Many students ask, which should I take?

  • Amazing at math? Take the GMAT.
    • The quantitative portion of the GMAT covers a broader set of mathematical topics and offers more complicated problems than the GRE. Additionally, in the GRE you can use a calculator--not so for the GMAT.
    • However, because those who take the GMAT (namely, business school students) score higher than those who take the GRE (general graduate school students), it is harder to get a high percentile math score on the GMAT than on the GRE.
    • For example, a scaled GMAT quantitative score of 51 (i.e. no wrong answers) puts you in the 97th percentile and a score of 50 (only one wrong) puts you in the 87th percentile. On the GRE, a perfect quantitative score or one off would both put you in the 97th percentile.
  • Bad with time pressure? Take the GRE.
    • In the GRE you are given a certain time allotment per section (30 minutes for 20 Verbal Reasoning questions or 35 minutes for 20 Quantitative Reasoning questions) and you are free to go back and forth answering questions within a section. The GRE even has a function that allows you to "flag" questions that you would like to return to. This allows you to calmly budget your time according to the difficulty of the questions and not waste your time on one impossible one.

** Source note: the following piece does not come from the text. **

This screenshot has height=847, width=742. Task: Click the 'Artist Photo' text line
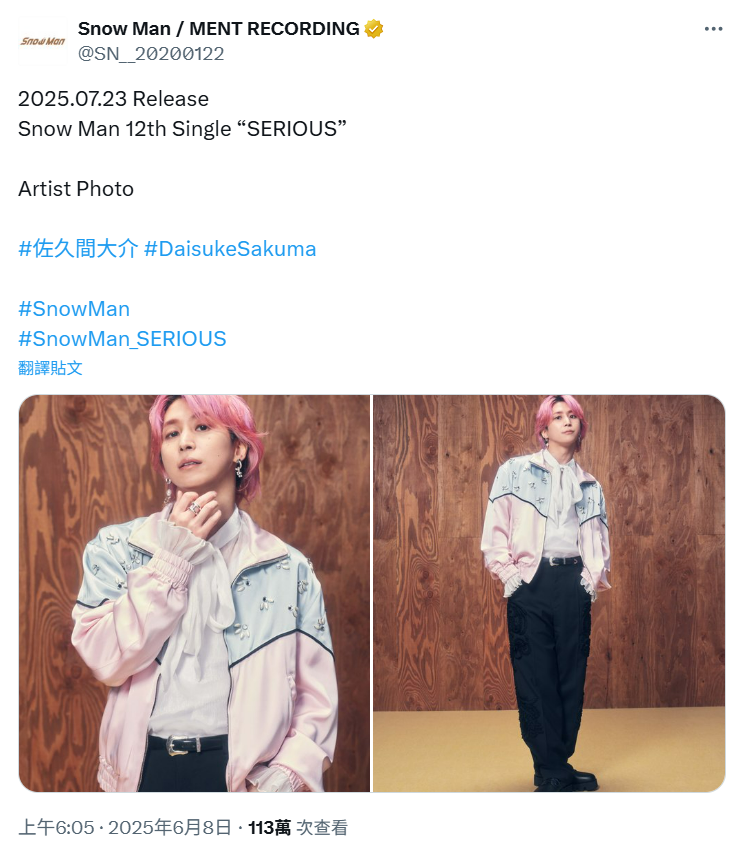click(76, 189)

    • The GMAT on the other hand only presents one question at a time. You can't go back or advance to the next question until you answer the current one. The test does this because the difficulty of later questions depends upon how well you answer earlier ones. People who stress out on standardized testing may spend the GMAT fretting about each question they get and second-guessing their previous answers if they see an easier question later in the test.
  • Not a native English speaker? It depends. 
    • The GRE has a very heavy emphasis on vocabulary. Even native english speakers have to build up decks of flashcards to study the arcane words that the test loves to use.
    • The GMAT emphasizes grammar logic. Pick your poison.
  • Bad at test taking in general? Take the GRE.
    • Some business schools, usually the ones who are fighting to maintain or move up the MBA rankings (e.g. Wharton, Columbia, and Yale), place more emphasis on the average GMAT score of their incoming class, since publications such as U.S. News & World Report and The Economist use that statistic in their annual rankings of business schools.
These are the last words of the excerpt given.